FremantleMedia CEO Tony Cohen, speaking at an event held by the Westminster Media Forum, voiced his concerns over a couple of aspects of the UK government’s recently-released Digital Britain report.
Chief among the issues he raised was the report’s support for a partnership or joint venture between Channel 4 and BBC Worldwide, which could reshape Channel 4′s business remit from a publishing broadcaster to that of a rights owner. ‘Encouraging Four to be a rights owner represents a serious threat to the basis for one of Britain’s great export successes – the UK production sector,’ said Cohen.
He also took aim at the report’s suggestion that BBC Worldwide should have greater commercial freedom and, in the words of the report, ‘develop towards becoming a powerful, global British Rights Company.’
‘Program rights are already efficiently exploited by a ferociously competitive private distribution sector,’ said Cohen, maintaining that if BBCWW aims to become more commercially free, then it should lose its first-look deal with the BBC and face the same competition that other companies in the market face when it comes to product.
Cohen did voice support for other elements of the report, including its support for a low-cost, pay-per-view business model for on-demand, online video.

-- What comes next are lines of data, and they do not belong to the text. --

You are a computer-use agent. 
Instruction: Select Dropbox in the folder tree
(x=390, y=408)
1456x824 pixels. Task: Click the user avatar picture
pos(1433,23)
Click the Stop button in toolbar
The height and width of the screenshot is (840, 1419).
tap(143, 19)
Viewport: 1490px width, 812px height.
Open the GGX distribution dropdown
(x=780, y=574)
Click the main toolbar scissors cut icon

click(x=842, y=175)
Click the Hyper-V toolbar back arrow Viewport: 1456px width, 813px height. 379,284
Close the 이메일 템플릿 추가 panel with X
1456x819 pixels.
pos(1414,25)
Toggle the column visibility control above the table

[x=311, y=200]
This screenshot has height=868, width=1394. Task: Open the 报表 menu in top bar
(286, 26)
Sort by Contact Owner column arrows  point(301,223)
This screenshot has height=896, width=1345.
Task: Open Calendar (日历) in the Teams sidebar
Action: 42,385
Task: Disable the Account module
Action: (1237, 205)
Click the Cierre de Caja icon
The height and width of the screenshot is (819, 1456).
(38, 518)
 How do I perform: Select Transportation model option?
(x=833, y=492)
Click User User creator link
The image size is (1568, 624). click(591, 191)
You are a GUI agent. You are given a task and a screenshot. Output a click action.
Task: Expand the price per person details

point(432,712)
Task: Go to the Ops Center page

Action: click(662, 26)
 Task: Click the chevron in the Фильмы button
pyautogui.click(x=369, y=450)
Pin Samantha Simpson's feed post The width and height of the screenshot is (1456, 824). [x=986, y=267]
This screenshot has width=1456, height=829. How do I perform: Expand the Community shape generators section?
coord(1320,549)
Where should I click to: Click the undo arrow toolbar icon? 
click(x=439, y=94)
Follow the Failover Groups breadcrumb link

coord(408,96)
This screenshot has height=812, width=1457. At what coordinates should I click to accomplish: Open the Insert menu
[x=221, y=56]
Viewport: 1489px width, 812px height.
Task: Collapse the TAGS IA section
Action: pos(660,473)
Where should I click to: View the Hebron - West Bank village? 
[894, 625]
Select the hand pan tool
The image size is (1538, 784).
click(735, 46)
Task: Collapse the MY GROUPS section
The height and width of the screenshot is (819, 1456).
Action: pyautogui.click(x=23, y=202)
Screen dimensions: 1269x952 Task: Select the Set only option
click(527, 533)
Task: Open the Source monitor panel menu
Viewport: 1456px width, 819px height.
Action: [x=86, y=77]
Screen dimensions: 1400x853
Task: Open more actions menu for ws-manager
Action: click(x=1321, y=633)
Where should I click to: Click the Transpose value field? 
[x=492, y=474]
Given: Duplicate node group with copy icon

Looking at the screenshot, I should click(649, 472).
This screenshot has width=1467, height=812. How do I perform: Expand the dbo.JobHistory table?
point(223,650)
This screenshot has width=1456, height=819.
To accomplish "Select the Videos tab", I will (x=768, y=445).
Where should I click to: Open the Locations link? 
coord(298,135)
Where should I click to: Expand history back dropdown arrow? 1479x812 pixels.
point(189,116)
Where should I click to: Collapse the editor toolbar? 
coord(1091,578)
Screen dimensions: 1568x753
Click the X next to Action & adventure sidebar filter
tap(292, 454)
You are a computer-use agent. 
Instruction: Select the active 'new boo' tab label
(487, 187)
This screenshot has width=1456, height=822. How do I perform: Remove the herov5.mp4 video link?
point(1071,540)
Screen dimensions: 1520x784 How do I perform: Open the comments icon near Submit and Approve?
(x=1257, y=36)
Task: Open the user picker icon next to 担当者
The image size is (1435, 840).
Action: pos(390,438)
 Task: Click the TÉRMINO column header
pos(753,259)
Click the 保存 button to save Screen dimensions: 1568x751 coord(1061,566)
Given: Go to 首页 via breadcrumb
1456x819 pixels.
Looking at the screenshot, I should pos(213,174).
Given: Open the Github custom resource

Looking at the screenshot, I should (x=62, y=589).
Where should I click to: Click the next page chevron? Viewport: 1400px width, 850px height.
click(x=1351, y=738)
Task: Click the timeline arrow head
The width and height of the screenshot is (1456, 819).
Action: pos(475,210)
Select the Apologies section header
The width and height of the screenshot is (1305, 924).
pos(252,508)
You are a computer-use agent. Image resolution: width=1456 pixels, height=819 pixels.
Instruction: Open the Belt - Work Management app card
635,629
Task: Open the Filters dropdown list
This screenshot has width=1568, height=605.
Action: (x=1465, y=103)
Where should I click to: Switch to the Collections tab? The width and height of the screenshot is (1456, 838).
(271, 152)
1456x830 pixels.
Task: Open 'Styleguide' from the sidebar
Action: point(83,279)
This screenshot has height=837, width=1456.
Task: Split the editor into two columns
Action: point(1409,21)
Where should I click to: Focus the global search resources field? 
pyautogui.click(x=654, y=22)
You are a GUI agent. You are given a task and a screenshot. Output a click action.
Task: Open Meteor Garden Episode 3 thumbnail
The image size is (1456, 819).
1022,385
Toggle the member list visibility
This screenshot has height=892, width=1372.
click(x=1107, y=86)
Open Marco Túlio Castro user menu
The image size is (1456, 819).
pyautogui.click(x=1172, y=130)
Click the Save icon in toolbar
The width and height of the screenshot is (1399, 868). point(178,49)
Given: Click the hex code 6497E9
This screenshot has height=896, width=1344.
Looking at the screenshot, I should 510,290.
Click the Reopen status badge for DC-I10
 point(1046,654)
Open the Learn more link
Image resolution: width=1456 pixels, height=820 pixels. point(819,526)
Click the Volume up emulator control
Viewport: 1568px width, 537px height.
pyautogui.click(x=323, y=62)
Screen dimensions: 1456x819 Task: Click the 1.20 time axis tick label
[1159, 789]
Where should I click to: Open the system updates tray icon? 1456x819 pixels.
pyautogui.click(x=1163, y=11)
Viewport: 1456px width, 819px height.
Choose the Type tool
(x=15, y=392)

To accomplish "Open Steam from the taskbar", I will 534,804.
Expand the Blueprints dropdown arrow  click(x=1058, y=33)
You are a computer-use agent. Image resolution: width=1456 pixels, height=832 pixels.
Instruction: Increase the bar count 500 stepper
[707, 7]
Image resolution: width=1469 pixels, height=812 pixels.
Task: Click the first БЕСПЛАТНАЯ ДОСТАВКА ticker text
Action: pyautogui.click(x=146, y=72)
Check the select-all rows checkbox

‘Micropayments have often been attacked as an online business model because of the familiarity of internet users with ‘free content.’ FremantleMedia’s own research on its viewer panel however, indicates that there is a willingness to pay small amounts from as little as 5p to as high as £2,’ offered Cohen. He also said that a feasibility study conducted by FremantleMedia and other companies examining the establishment of a one-click service for viewers should be ready this fall.